# Problem
Copy exactly. Include the line containing "The width and height of the screenshot is (905, 374).", every line after it, and the last line below, but no pictures.

____ Available data

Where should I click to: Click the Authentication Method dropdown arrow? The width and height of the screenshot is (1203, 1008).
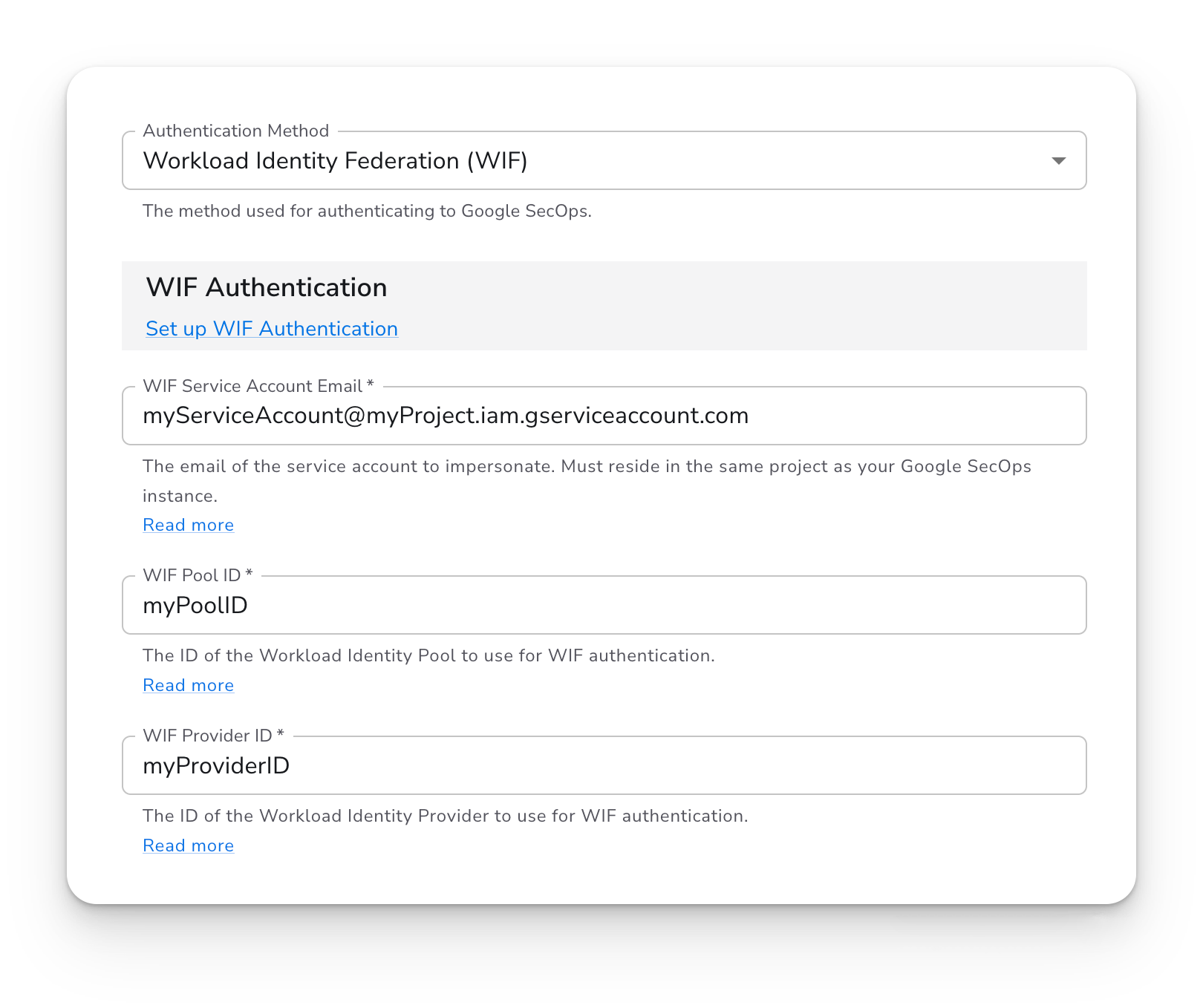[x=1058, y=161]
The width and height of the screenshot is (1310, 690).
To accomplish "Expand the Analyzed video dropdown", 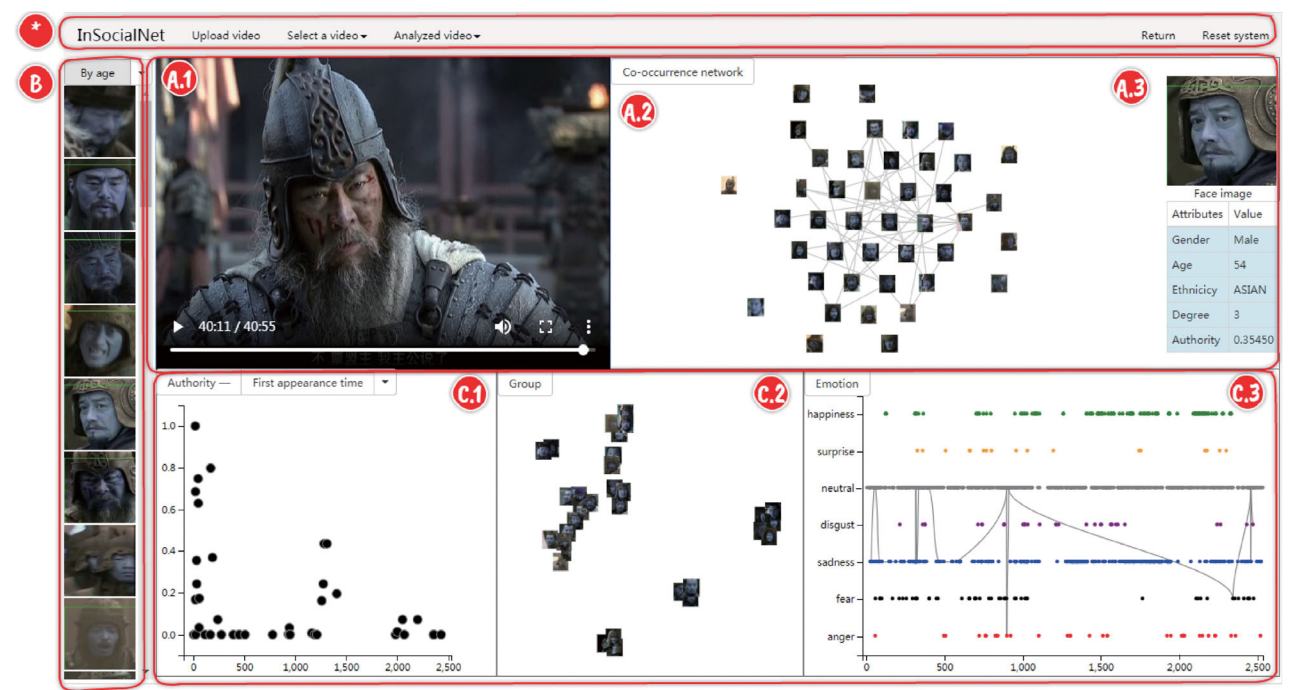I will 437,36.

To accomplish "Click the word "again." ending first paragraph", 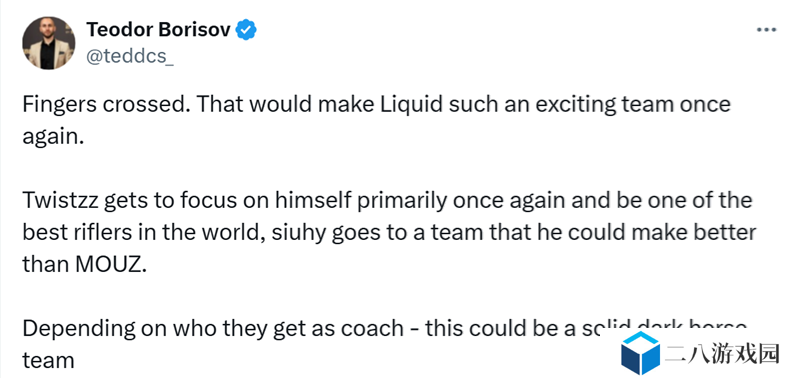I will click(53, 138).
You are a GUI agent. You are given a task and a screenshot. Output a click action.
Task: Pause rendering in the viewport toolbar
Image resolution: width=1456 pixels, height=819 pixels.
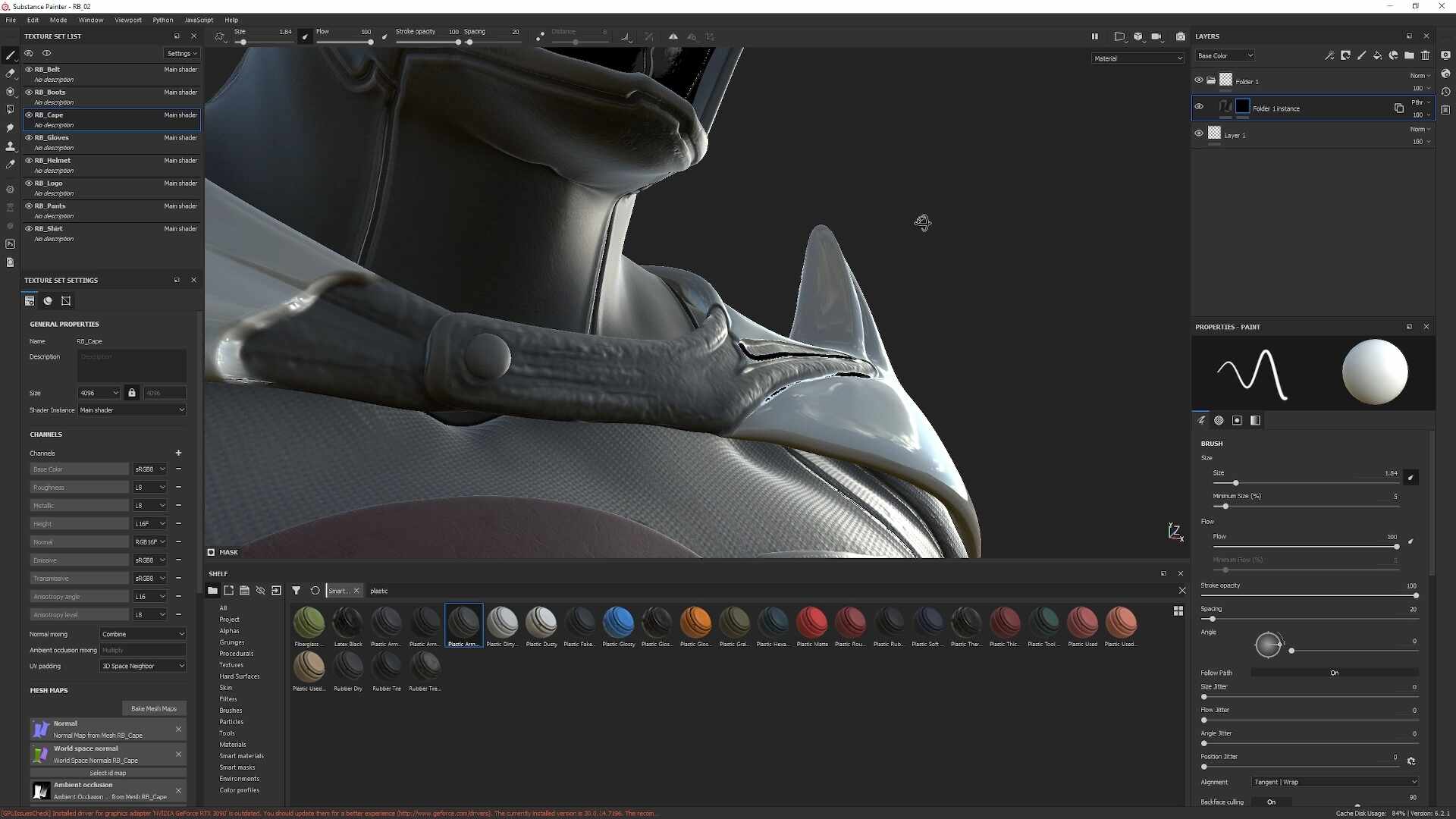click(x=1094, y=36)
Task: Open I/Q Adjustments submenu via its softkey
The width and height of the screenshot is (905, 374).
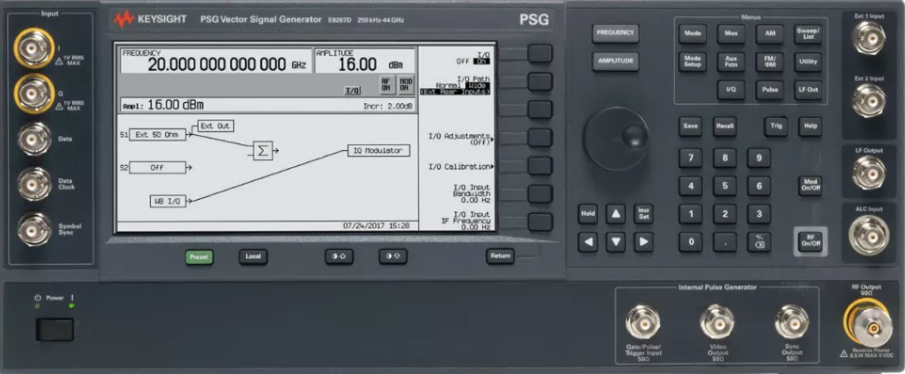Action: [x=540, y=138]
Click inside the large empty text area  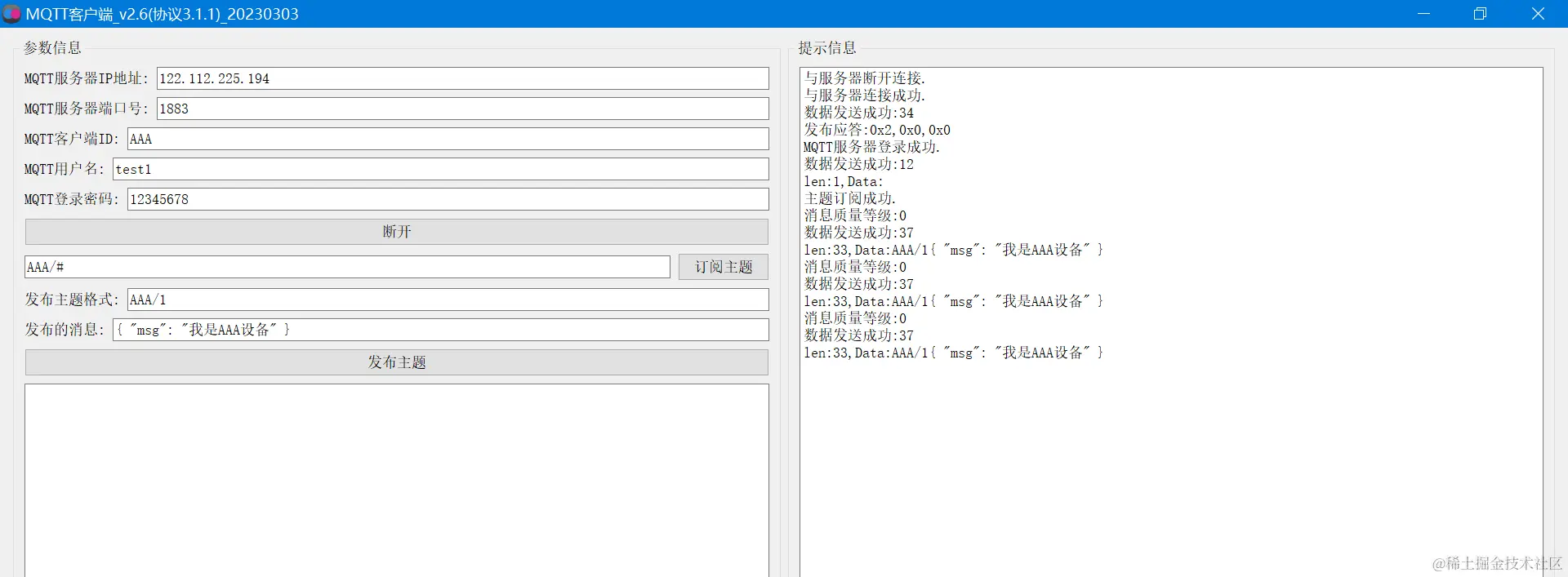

________

# Exercise response
The width and height of the screenshot is (905, 374).
Action: [x=540, y=138]
Click inside the large empty text area  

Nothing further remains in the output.